Difficile en effet de faire face à la demande. Au lendemain à peine de l’autorisation pour les pharmacies de vendre des masques alternatifs, Yann François en a déjà pré-vendu 500. Pré-vendu car pour le moment, il n’en a aucun. « On n’a pas passé les commandes avant parce qu’on ne savait pas si on pourrait les vendre et les fabricants n’ont pas lancé les productions parce qu’ils ne savaient pas s’ils pourraient nous les vendre », explique le pharmacien. L’approvisionnement est en tension. Contrairement aux masques vendus dans d’autres commerces, ceux des officines doivent respecter des normes d’efficacité prouvée. Et la preuve demande du temps…

Pour faire face au besoin massif, de nombreuses entreprises d’ordinaire bien éloignées du secteur paramédical ont converti leur production. Ainsi en Auvergne, un fabricant de textile matelassé (D’Ennery en Haute-Loire), un fabricant de tissus d’ameublement (Valdeco en Haute-Loire) et un fabricant de fauteuils (Technologistique dans le Puy-de-Dôme) figurent sur la liste des sociétés françaises identifiées par la direction générale des entreprises (DGE) comme producteurs de masques alternatifs. Il y en a plus de 140 au total mais plus de la moitié étaient encore en attente des résultats de tests de filtration et de perméabilité de la direction générale de l’armement (La DGA qui dépend du ministère des armées) le vendredi 24 avril.

Ces nouveaux acteurs ne sont pas encore en capacité de répondre à la demande soudaine. « Certains fournisseurs ne répondent pas. On tombe sur des boites vocales. Et quand on nous répond, certains disent qu’ils ne prennent pas de commande en attendant les résultats de leurs tests », rapporte Yann François qui a appelé plusieurs entreprises pour tenter d’approvisionner son officine.

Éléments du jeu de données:
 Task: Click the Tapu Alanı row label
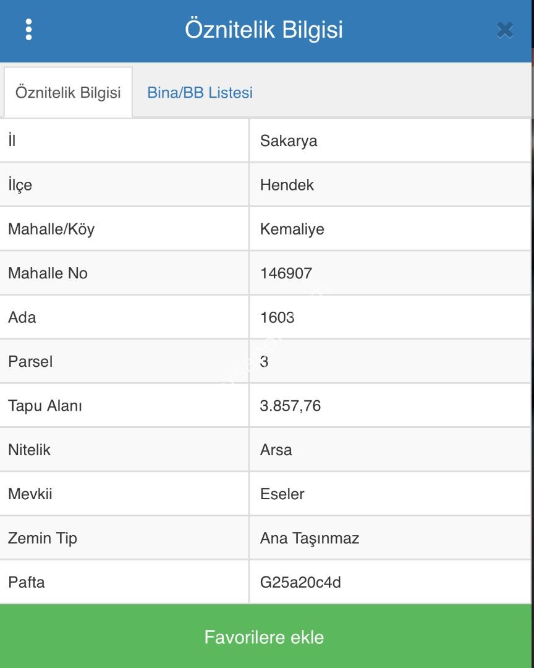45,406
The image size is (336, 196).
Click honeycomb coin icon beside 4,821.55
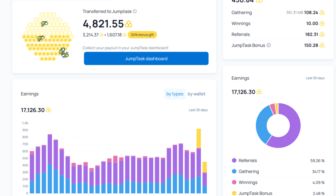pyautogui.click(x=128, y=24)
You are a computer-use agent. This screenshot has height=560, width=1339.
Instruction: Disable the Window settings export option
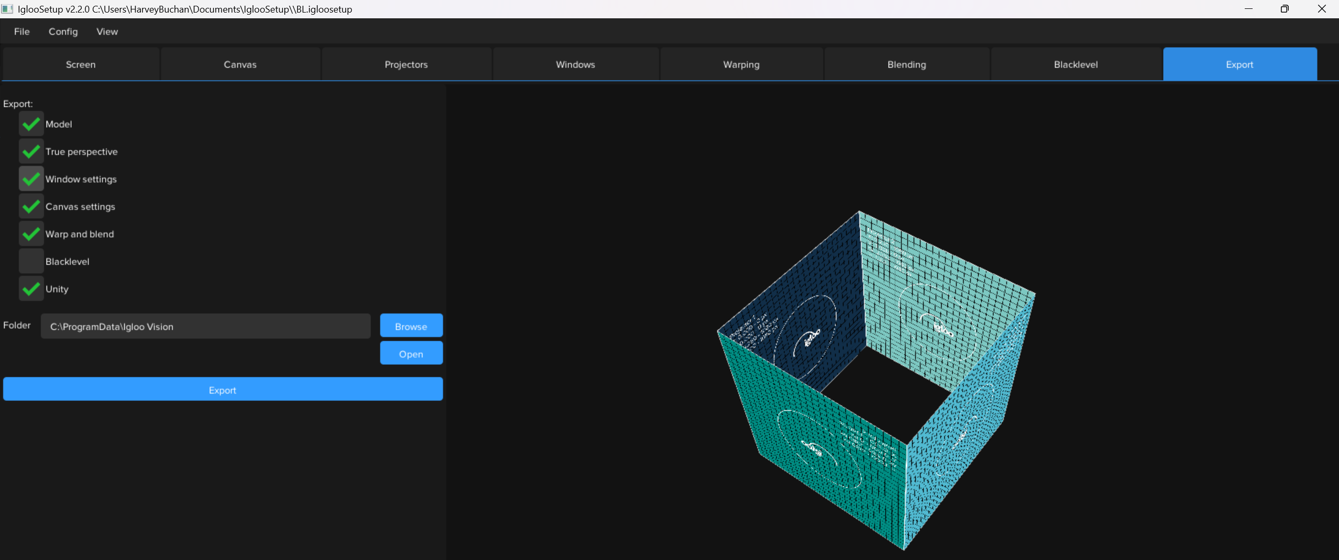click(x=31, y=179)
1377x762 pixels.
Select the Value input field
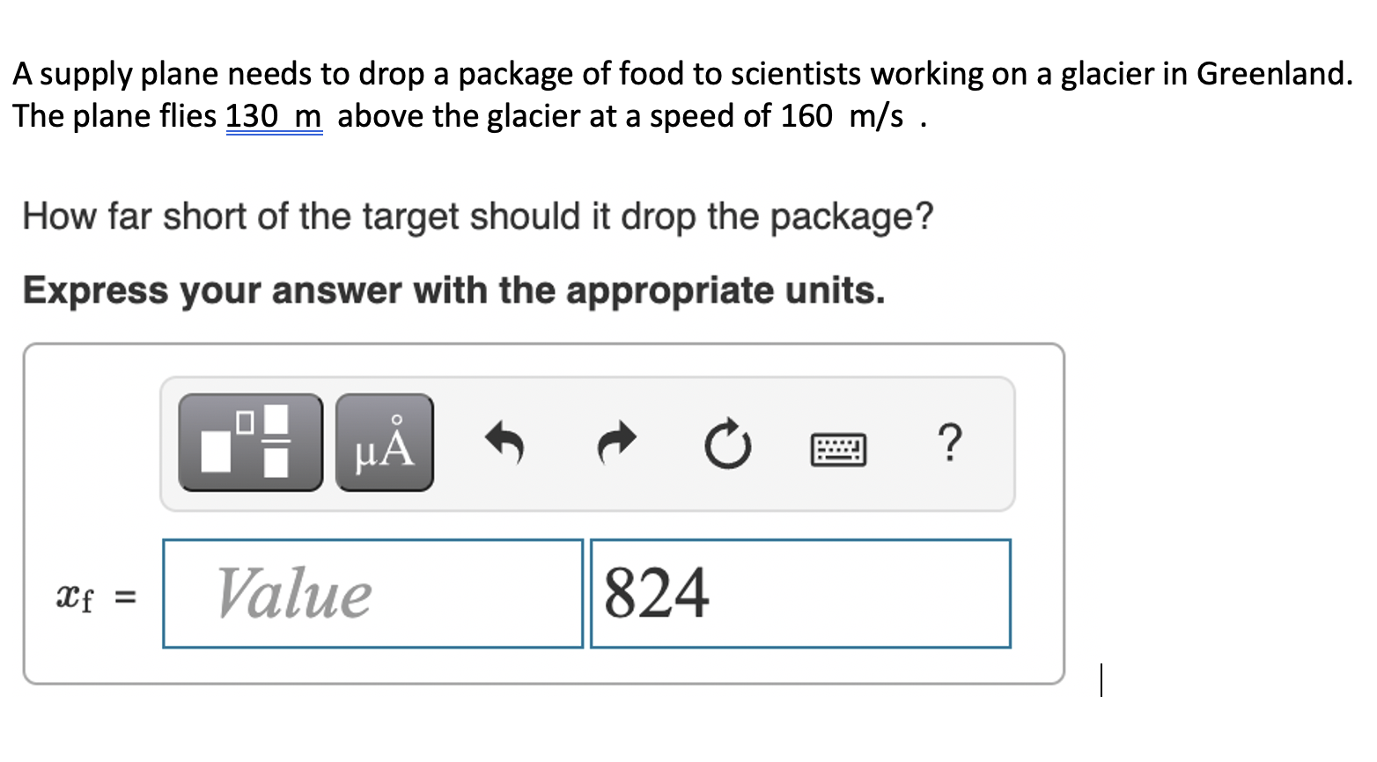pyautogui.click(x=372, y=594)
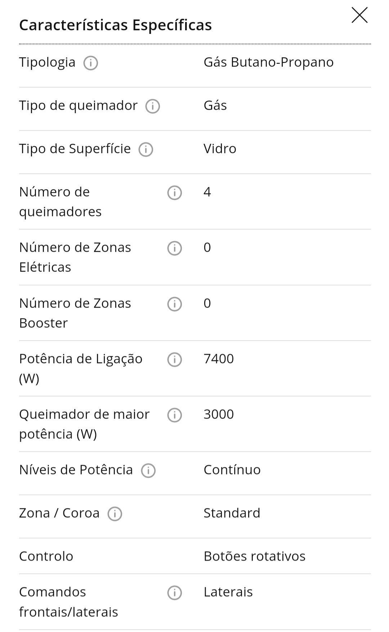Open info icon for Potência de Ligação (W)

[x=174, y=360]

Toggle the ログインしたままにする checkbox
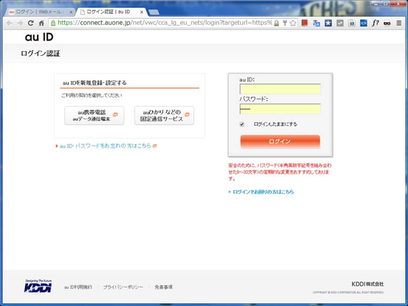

» Action à mener A
Quelles entreprises d'Auvergne l'article sur les masques alternatifs nomme-t-il parmi les producteurs de ces masques ?
» Action à mener B
Recopiez dans l'article sur les masques alternatifs le passage qui commence par "Ces nouveaux acteurs" et se poursuit jusqu'à "d’approvisionner son officine.".
» Action à mener C
Selon l'article sur les masques alternatifs, combien de masques Yann François a-t-il déjà pré-vendus ?

» Résultat A
D'Ennery, Valdeco et Technologistique.

» Résultat B
Ces nouveaux acteurs ne sont pas encore en capacité de répondre à la demande soudaine. « Certains fournisseurs ne répondent pas. On tombe sur des boites vocales. Et quand on nous répond, certains disent qu’ils ne prennent pas de commande en attendant les résultats de leurs tests », rapporte Yann François qui a appelé plusieurs entreprises pour tenter d’approvisionner son officine.

» Résultat C
500 masques.